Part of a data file
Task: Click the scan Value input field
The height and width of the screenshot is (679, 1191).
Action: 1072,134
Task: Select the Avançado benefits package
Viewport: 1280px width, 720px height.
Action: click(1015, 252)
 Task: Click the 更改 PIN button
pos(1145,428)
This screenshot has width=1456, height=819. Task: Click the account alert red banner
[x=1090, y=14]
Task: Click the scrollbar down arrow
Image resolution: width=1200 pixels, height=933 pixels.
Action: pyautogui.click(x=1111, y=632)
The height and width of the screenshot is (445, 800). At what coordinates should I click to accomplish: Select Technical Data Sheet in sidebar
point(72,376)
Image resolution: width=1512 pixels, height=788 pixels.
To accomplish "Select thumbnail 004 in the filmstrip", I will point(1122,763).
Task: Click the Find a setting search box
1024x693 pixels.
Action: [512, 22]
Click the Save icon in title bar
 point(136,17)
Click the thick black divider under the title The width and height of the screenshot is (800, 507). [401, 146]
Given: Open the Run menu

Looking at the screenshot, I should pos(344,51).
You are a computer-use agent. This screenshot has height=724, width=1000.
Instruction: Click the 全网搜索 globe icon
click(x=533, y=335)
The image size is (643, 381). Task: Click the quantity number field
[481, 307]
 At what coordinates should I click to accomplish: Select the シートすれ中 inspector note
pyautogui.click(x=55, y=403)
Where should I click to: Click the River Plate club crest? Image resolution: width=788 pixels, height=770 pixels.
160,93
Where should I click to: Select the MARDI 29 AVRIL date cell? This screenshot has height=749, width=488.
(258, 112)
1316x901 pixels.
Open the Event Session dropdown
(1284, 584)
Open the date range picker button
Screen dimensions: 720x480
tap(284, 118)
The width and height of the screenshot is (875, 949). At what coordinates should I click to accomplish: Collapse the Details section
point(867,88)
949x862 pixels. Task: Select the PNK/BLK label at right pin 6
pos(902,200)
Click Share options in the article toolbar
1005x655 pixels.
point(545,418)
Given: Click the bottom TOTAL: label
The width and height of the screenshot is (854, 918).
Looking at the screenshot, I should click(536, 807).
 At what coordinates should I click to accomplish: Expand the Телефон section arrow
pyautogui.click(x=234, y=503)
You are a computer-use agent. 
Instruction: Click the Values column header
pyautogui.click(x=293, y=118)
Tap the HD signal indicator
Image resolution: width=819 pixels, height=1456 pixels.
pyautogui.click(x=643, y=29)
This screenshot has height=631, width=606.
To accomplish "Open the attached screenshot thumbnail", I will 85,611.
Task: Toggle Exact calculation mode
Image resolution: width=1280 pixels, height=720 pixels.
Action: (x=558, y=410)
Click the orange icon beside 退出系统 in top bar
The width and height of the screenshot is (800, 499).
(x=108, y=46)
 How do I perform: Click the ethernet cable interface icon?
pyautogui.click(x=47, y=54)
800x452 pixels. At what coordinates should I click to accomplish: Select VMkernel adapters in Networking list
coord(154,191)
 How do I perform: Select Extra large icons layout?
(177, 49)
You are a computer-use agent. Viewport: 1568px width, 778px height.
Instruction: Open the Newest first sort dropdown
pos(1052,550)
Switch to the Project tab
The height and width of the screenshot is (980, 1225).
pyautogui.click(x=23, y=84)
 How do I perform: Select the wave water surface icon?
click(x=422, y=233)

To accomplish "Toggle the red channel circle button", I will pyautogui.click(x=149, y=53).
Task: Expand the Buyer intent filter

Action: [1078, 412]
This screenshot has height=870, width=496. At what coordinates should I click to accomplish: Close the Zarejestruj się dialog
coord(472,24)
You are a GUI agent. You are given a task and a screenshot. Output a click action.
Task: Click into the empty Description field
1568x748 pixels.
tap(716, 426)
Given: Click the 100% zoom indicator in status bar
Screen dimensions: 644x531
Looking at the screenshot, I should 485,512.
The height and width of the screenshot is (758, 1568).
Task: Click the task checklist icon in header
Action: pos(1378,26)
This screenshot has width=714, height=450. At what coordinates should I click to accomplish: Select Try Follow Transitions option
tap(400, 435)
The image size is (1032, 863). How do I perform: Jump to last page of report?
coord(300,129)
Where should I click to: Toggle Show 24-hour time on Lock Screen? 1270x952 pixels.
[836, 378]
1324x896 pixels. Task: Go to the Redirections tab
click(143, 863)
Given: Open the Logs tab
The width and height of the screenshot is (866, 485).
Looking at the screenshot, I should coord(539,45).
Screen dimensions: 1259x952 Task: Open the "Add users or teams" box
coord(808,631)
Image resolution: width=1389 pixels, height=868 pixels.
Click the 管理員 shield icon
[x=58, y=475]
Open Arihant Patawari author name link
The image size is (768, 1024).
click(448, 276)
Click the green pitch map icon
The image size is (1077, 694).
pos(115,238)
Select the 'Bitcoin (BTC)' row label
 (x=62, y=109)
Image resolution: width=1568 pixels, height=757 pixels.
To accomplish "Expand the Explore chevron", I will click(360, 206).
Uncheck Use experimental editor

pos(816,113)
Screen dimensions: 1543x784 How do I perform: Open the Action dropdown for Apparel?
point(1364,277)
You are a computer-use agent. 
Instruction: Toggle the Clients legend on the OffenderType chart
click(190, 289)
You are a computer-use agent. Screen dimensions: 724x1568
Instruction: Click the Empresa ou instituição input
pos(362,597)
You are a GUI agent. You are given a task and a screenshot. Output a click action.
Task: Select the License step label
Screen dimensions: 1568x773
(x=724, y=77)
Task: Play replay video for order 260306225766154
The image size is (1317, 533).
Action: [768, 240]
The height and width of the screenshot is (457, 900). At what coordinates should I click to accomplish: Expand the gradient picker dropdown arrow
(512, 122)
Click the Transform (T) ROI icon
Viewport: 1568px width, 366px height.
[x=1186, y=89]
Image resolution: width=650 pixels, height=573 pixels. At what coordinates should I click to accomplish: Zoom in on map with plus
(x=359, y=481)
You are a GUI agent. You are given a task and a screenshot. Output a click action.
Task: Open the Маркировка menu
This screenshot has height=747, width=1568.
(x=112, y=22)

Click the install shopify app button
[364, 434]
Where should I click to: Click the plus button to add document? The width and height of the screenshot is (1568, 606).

PROBLEM REQUIREMENTS:
Reproduce all of the records above word for word, keeping every line.

COMPLETE ANSWER:
Task: Click the scan Value input field
The height and width of the screenshot is (679, 1191).
Action: 1072,134
Task: Select the Avançado benefits package
Viewport: 1280px width, 720px height.
Action: click(1015, 252)
 Task: Click the 更改 PIN button
pos(1145,428)
This screenshot has width=1456, height=819. Task: Click the account alert red banner
[x=1090, y=14]
Task: Click the scrollbar down arrow
Image resolution: width=1200 pixels, height=933 pixels.
Action: pyautogui.click(x=1111, y=632)
The height and width of the screenshot is (445, 800). At what coordinates should I click to accomplish: Select Technical Data Sheet in sidebar
point(72,376)
Image resolution: width=1512 pixels, height=788 pixels.
To accomplish "Select thumbnail 004 in the filmstrip", I will point(1122,763).
Task: Click the Find a setting search box
1024x693 pixels.
Action: [512, 22]
Click the Save icon in title bar
 point(136,17)
Click the thick black divider under the title The width and height of the screenshot is (800, 507). [401, 146]
Given: Open the Run menu

Looking at the screenshot, I should pos(344,51).
You are a computer-use agent. This screenshot has height=724, width=1000.
Instruction: Click the 全网搜索 globe icon
click(x=533, y=335)
The image size is (643, 381). Task: Click the quantity number field
[481, 307]
 At what coordinates should I click to accomplish: Select the シートすれ中 inspector note
pyautogui.click(x=55, y=403)
Where should I click to: Click the River Plate club crest? Image resolution: width=788 pixels, height=770 pixels.
160,93
Where should I click to: Select the MARDI 29 AVRIL date cell? This screenshot has height=749, width=488.
(258, 112)
1316x901 pixels.
Open the Event Session dropdown
(1284, 584)
Open the date range picker button
Screen dimensions: 720x480
tap(284, 118)
The width and height of the screenshot is (875, 949). At what coordinates should I click to accomplish: Collapse the Details section
point(867,88)
949x862 pixels. Task: Select the PNK/BLK label at right pin 6
pos(902,200)
Click Share options in the article toolbar
1005x655 pixels.
point(545,418)
Given: Click the bottom TOTAL: label
The width and height of the screenshot is (854, 918).
Looking at the screenshot, I should click(536, 807).
 At what coordinates should I click to accomplish: Expand the Телефон section arrow
pyautogui.click(x=234, y=503)
You are a computer-use agent. 
Instruction: Click the Values column header
pyautogui.click(x=293, y=118)
Tap the HD signal indicator
Image resolution: width=819 pixels, height=1456 pixels.
pyautogui.click(x=643, y=29)
This screenshot has height=631, width=606.
To accomplish "Open the attached screenshot thumbnail", I will 85,611.
Task: Toggle Exact calculation mode
Image resolution: width=1280 pixels, height=720 pixels.
Action: (x=558, y=410)
Click the orange icon beside 退出系统 in top bar
The width and height of the screenshot is (800, 499).
(x=108, y=46)
 How do I perform: Click the ethernet cable interface icon?
pyautogui.click(x=47, y=54)
800x452 pixels. At what coordinates should I click to accomplish: Select VMkernel adapters in Networking list
coord(154,191)
 How do I perform: Select Extra large icons layout?
(177, 49)
You are a computer-use agent. Viewport: 1568px width, 778px height.
Instruction: Open the Newest first sort dropdown
pos(1052,550)
Switch to the Project tab
The height and width of the screenshot is (980, 1225).
pyautogui.click(x=23, y=84)
 How do I perform: Select the wave water surface icon?
click(x=422, y=233)

To accomplish "Toggle the red channel circle button", I will pyautogui.click(x=149, y=53).
Task: Expand the Buyer intent filter

Action: [1078, 412]
This screenshot has height=870, width=496. At what coordinates should I click to accomplish: Close the Zarejestruj się dialog
coord(472,24)
You are a GUI agent. You are given a task and a screenshot. Output a click action.
Task: Click into the empty Description field
1568x748 pixels.
tap(716, 426)
Given: Click the 100% zoom indicator in status bar
Screen dimensions: 644x531
Looking at the screenshot, I should 485,512.
The height and width of the screenshot is (758, 1568).
Task: Click the task checklist icon in header
Action: pos(1378,26)
This screenshot has width=714, height=450. At what coordinates should I click to accomplish: Select Try Follow Transitions option
tap(400, 435)
The image size is (1032, 863). How do I perform: Jump to last page of report?
coord(300,129)
Where should I click to: Toggle Show 24-hour time on Lock Screen? 1270x952 pixels.
[836, 378]
1324x896 pixels. Task: Go to the Redirections tab
click(143, 863)
Given: Open the Logs tab
The width and height of the screenshot is (866, 485).
Looking at the screenshot, I should coord(539,45).
Screen dimensions: 1259x952 Task: Open the "Add users or teams" box
coord(808,631)
Image resolution: width=1389 pixels, height=868 pixels.
Click the 管理員 shield icon
[x=58, y=475]
Open Arihant Patawari author name link
The image size is (768, 1024).
click(448, 276)
Click the green pitch map icon
The image size is (1077, 694).
pos(115,238)
Select the 'Bitcoin (BTC)' row label
 (x=62, y=109)
Image resolution: width=1568 pixels, height=757 pixels.
To accomplish "Expand the Explore chevron", I will click(360, 206).
Uncheck Use experimental editor

pos(816,113)
Screen dimensions: 1543x784 How do I perform: Open the Action dropdown for Apparel?
point(1364,277)
You are a computer-use agent. 
Instruction: Toggle the Clients legend on the OffenderType chart
click(190, 289)
You are a computer-use agent. Screen dimensions: 724x1568
Instruction: Click the Empresa ou instituição input
pos(362,597)
You are a GUI agent. You are given a task and a screenshot. Output a click action.
Task: Select the License step label
Screen dimensions: 1568x773
(x=724, y=77)
Task: Play replay video for order 260306225766154
The image size is (1317, 533).
Action: [768, 240]
The height and width of the screenshot is (457, 900). At what coordinates should I click to accomplish: Expand the gradient picker dropdown arrow
(512, 122)
Click the Transform (T) ROI icon
Viewport: 1568px width, 366px height.
[x=1186, y=89]
Image resolution: width=650 pixels, height=573 pixels. At what coordinates should I click to accomplish: Zoom in on map with plus
(x=359, y=481)
You are a GUI agent. You are given a task and a screenshot. Output a click action.
Task: Open the Маркировка menu
This screenshot has height=747, width=1568.
(x=112, y=22)

Click the install shopify app button
[364, 434]
Where should I click to: Click the plus button to add document? The width and height of the screenshot is (1568, 606).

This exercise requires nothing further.